La procura di Parigi ha avviato un’inchiesta sulla riapertura del sito Coco, usato anche da Dominique Pelicot per gli stupri dell’ex moglie Gisèle

Gisèle Pelicot, Middelburg, Paesi Bassi, 16 aprile 2026 (AP Photo/Peter Dejong)
Gisèle Pelicot, Middelburg, Paesi Bassi, 16 aprile 2026 (AP Photo/Peter Dejong)

La procura di Parigi ha avviato un’inchiesta sulla riapertura del sito per chat gratuite Coco, usato anche da Dominique Pelicot per contattare decine di uomini che avevano poi stuprato l’ex moglie Gisèle. Il sito, già al centro di numerosi procedimenti giudiziari (il più eclatante dei quali era proprio quello relativo a Pelicot e ai cosiddetti stupri di Mazan), era stato chiuso nel giugno del 2024 e il suo fondatore, Isaac Steidl, era stato arrestato per concorso in traffico di droga, possesso e distribuzione di materiale pedopornografico, corruzione di minori tramite internet e associazione a delinquere.

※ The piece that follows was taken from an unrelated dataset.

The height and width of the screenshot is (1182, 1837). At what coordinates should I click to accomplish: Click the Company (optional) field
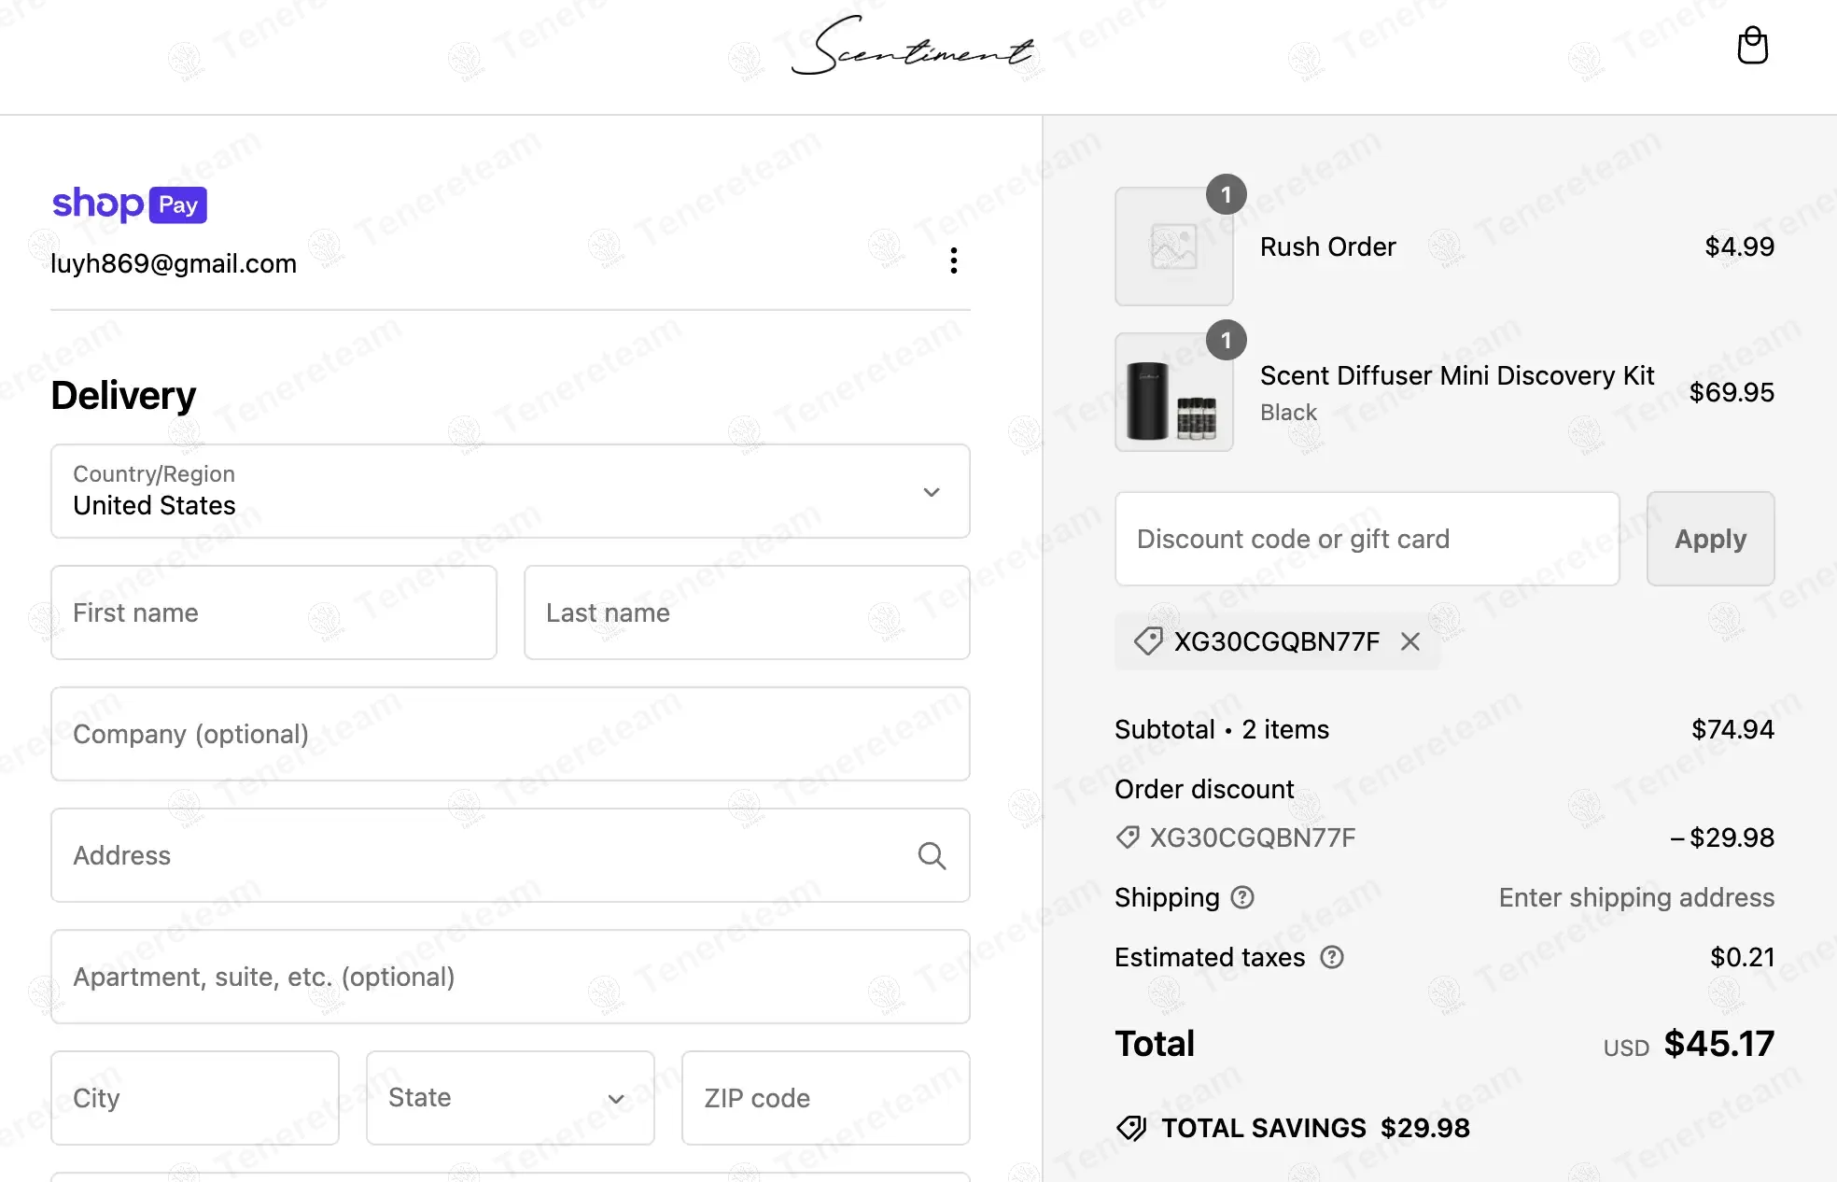click(x=510, y=734)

La riapertura del sito è stata scoperta dal quotidiano francese Ouest-France: ora ha una nuova URL e si chiama Cocoland. L’agenzia di stampa AFP dice che l’avvocato di Steidl, Julien Zanatta, sostiene che il suo cliente «non ha nulla a che fare» con il nuovo sito.

La rete televisiva francese BFM ha fatto sapere che alcuni suoi giornalisti sono riusciti ad accedere al nuovo sito in pochi secondi, senza alcuna registrazione o verifica. Fingendosi un’adolescente di 13 anni sono stati immediatamente contattati da alcuni utenti che hanno continuato a inviare foto oscene e messaggi sessualmente espliciti, anche dopo aver saputo che “la ragazza” era minorenne.

La procura di Parigi aveva già aperto un’inchiesta su Coco nel giugno del 2024 basandosi sul lavoro congiunto di 71 procure che avevano raccolto e trasmesso i casi legati al sito all’unità informatica della Giurisdizione nazionale per la lotta alla criminalità organizzata (Junalco). In totale erano state esaminate oltre 23mila segnalazioni di reati commessi attraverso Coco che coinvolgevano almeno 480 persone. A seguito dell’indagine il sito era stato chiuso.